設問> 「Viewport: 650px width, 450px」を含む行から「(x=645, y=384)」を含む行まで（両端の行を含む）を、空行を除いて番号付きの箇条書きで表せ。

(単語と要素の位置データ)
···

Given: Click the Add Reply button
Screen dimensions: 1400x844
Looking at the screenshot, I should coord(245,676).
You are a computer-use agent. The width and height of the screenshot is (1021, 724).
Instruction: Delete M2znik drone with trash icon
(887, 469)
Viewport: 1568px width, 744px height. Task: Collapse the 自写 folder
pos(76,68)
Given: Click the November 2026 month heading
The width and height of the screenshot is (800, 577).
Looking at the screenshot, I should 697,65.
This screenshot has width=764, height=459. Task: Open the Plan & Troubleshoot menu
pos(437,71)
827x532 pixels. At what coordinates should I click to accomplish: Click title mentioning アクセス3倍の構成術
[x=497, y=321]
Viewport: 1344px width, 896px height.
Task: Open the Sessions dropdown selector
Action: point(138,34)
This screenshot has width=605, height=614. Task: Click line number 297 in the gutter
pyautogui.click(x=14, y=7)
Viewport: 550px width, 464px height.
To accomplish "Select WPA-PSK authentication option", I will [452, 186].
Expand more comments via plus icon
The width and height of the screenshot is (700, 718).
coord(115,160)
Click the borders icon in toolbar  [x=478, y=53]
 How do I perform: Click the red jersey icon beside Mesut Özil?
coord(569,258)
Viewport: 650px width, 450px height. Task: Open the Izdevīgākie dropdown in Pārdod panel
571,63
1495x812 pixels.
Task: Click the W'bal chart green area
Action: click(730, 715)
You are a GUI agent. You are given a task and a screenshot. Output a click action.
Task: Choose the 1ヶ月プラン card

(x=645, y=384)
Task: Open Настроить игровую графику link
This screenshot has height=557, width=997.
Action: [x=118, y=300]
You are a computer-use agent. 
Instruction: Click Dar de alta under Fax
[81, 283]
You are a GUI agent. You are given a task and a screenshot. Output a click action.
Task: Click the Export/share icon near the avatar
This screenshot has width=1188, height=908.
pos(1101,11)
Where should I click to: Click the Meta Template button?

···

最終結果>
1. Viewport: 650px width, 450px height. Task: Open the Izdevīgākie dropdown in Pārdod panel
2. 571,63
3. 1495x812 pixels.
4. Task: Click the W'bal chart green area
5. Action: click(730, 715)
6. You are a GUI agent. You are given a task and a screenshot. Output a click action.
7. Task: Choose the 1ヶ月プラン card
8. (x=645, y=384)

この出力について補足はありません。